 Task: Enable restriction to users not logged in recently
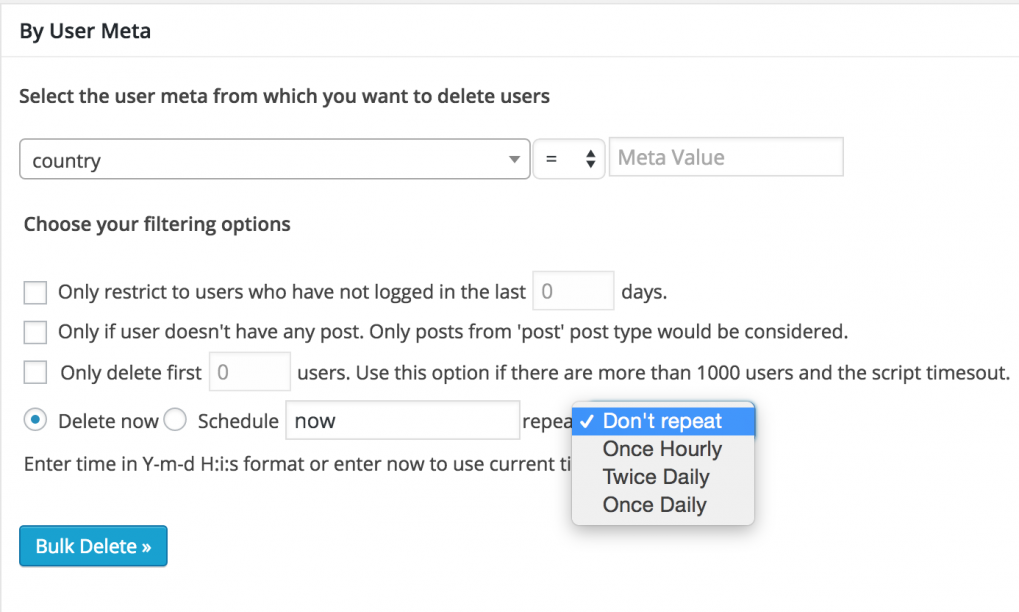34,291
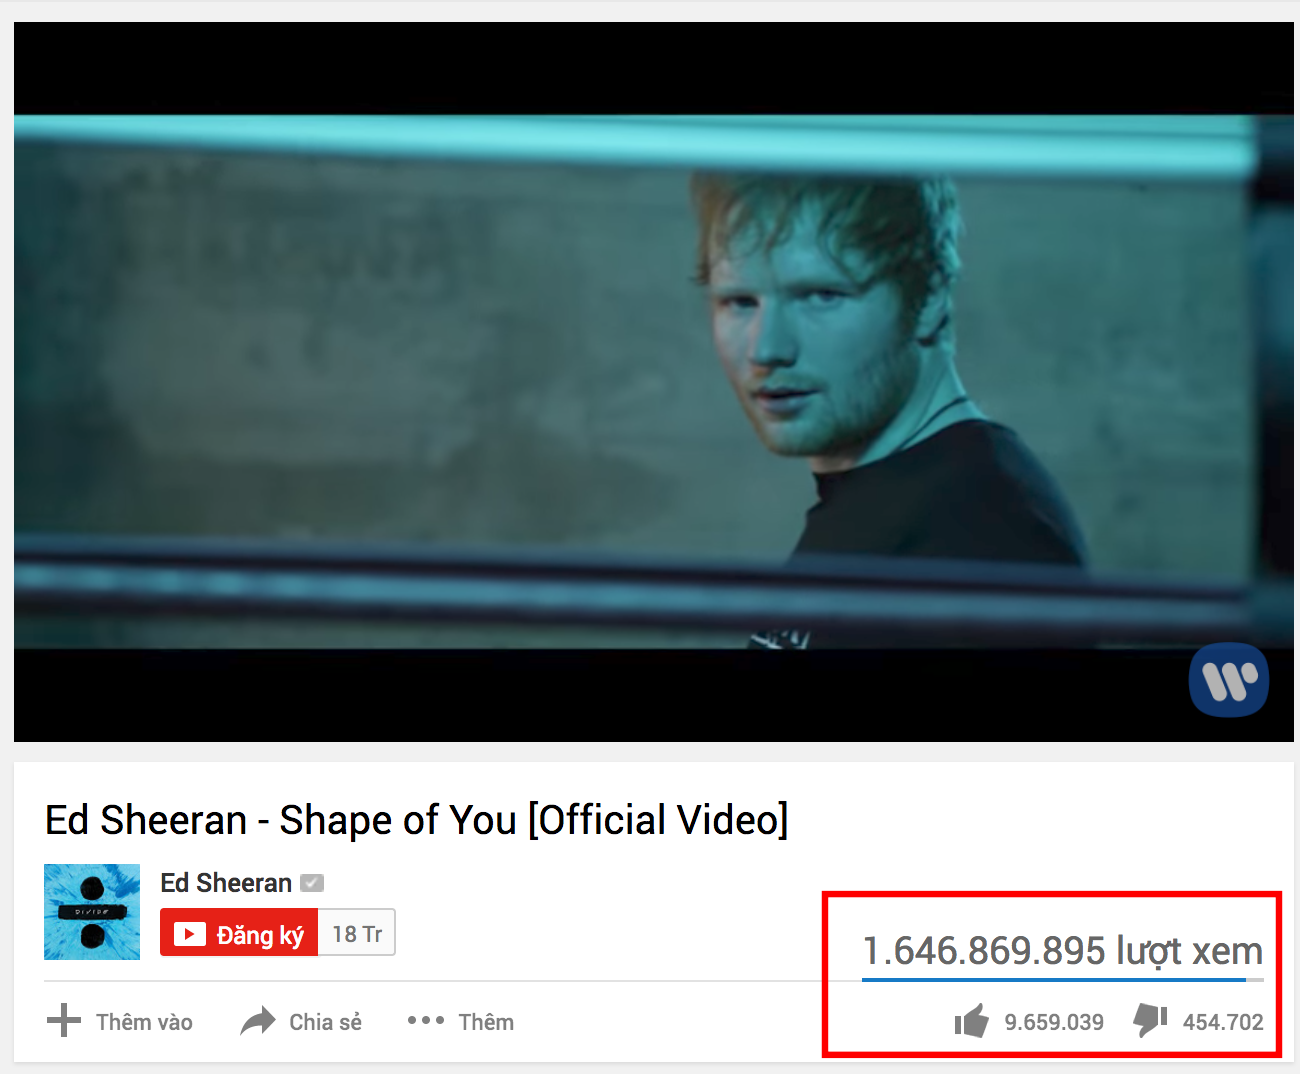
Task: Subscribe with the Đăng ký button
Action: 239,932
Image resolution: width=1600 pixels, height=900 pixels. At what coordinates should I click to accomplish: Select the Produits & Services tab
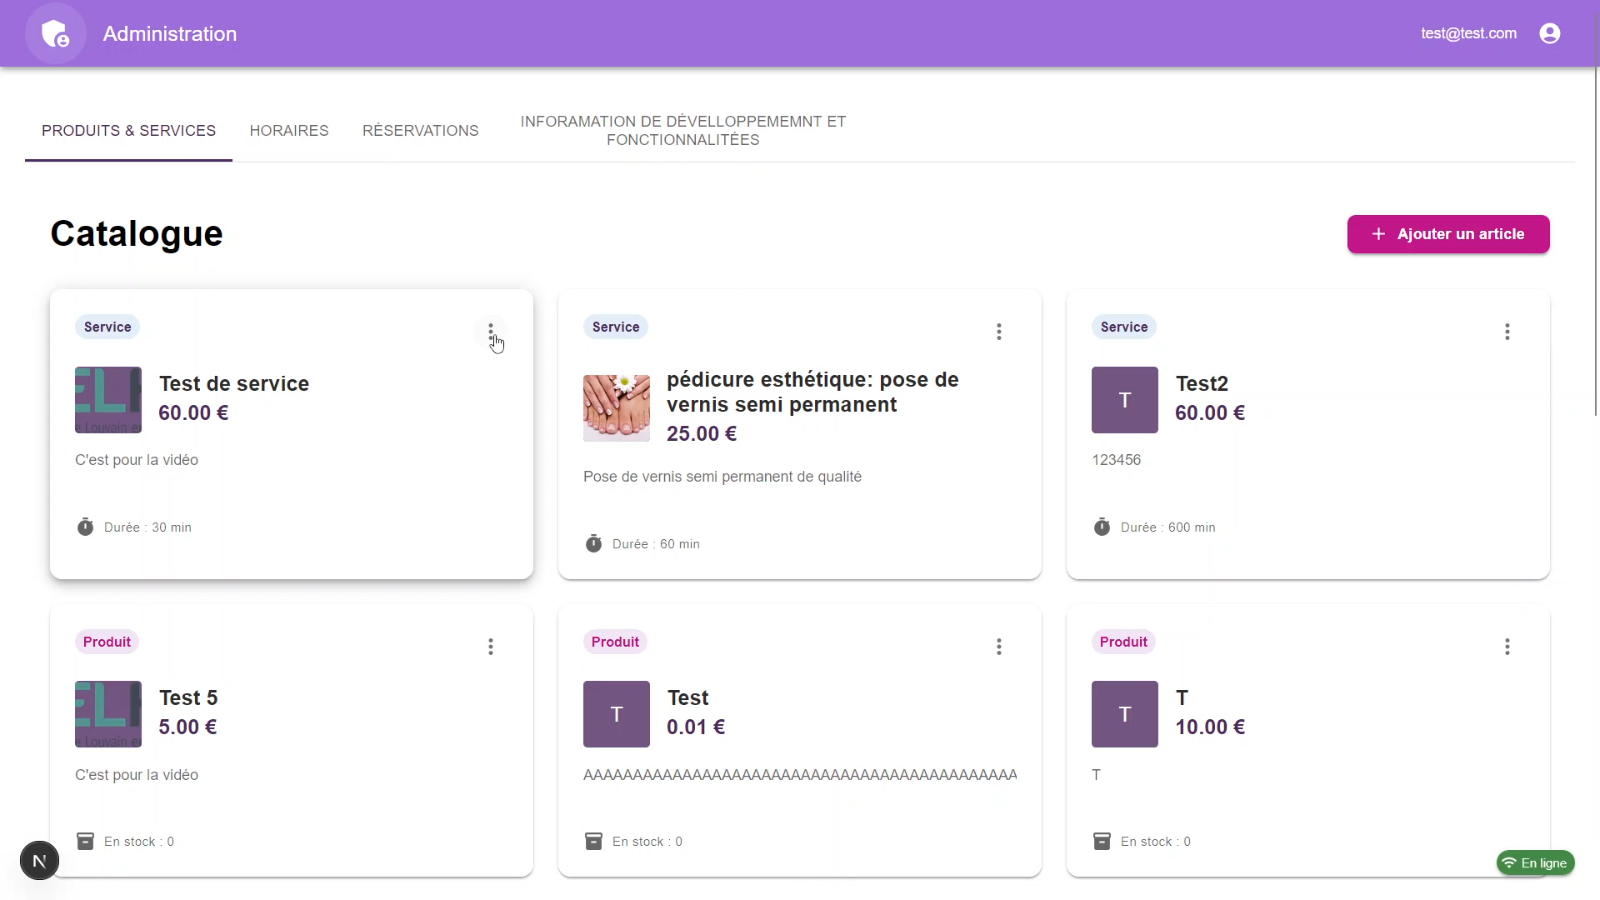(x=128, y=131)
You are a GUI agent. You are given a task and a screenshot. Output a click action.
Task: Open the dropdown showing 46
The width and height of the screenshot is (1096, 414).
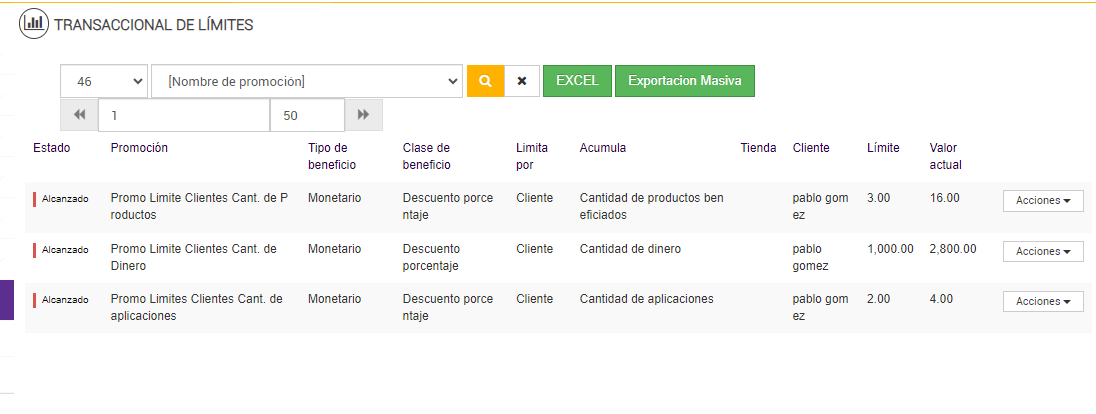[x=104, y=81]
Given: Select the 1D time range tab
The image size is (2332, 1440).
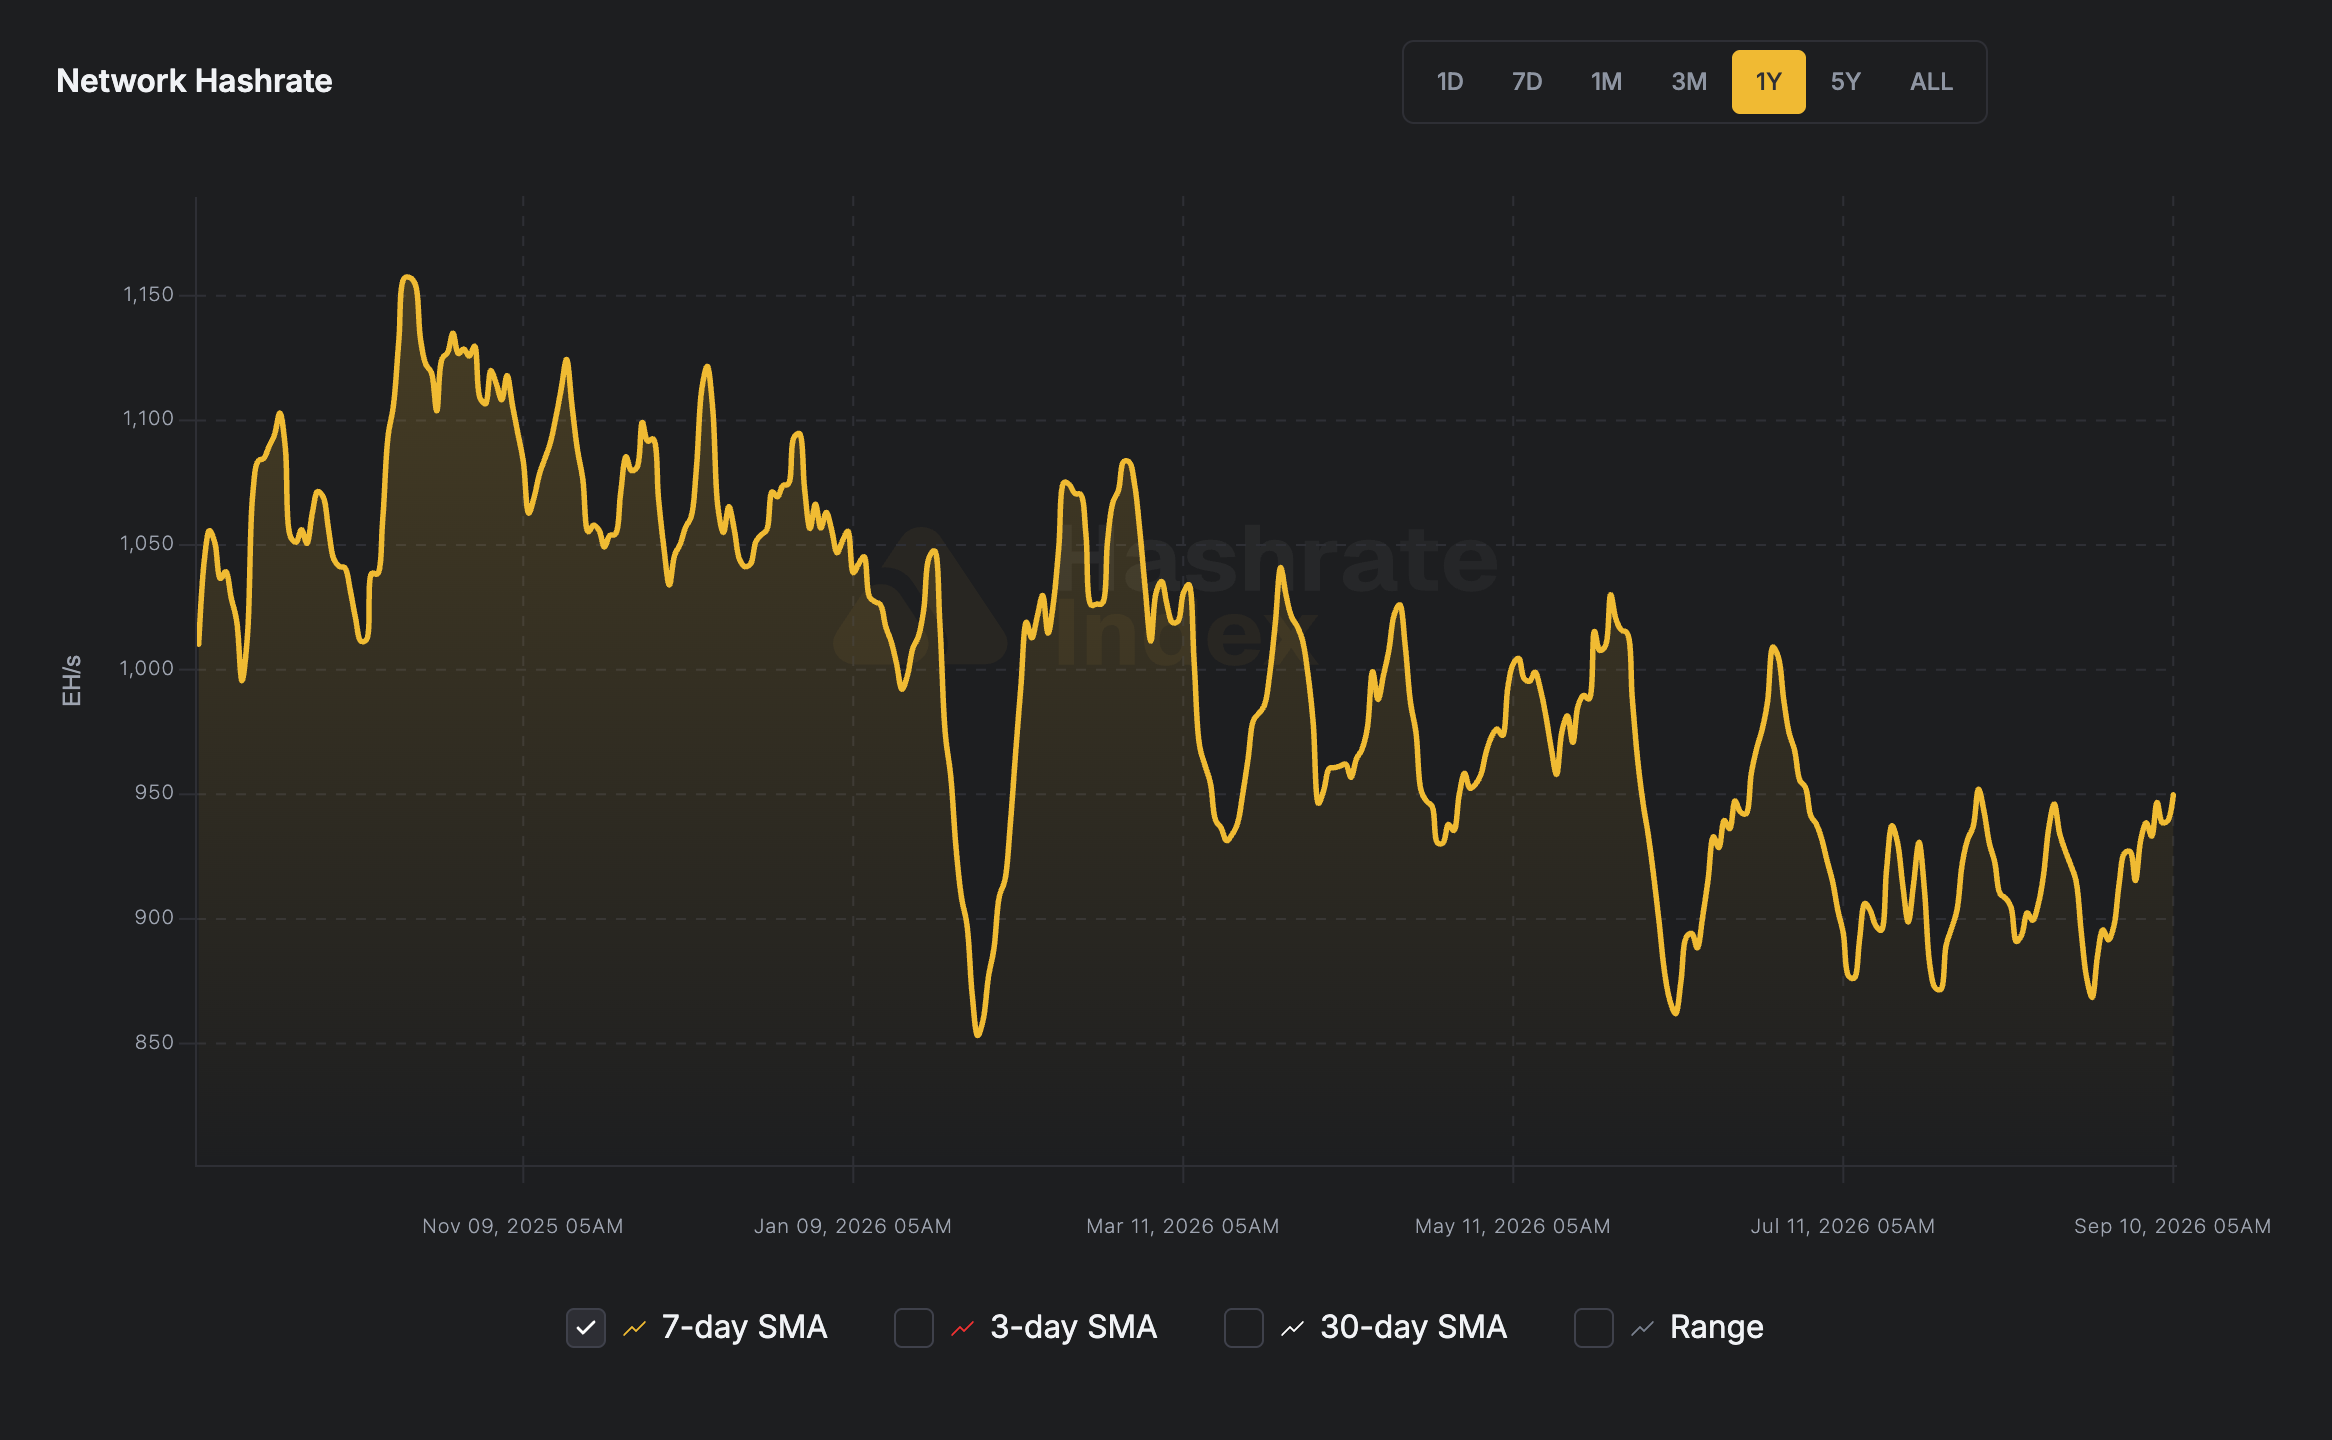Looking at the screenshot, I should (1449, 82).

-=-=-

Written task: Switch "time range" to "date range" in the entries, starting with the line that contains "Given: Select the 1D time range tab" and going on through the end of the entries, and give those lines again with everything else unchanged. Leave the pictures out of your answer.

Solution to the exercise:
Given: Select the 1D date range tab
The image size is (2332, 1440).
Looking at the screenshot, I should (1449, 82).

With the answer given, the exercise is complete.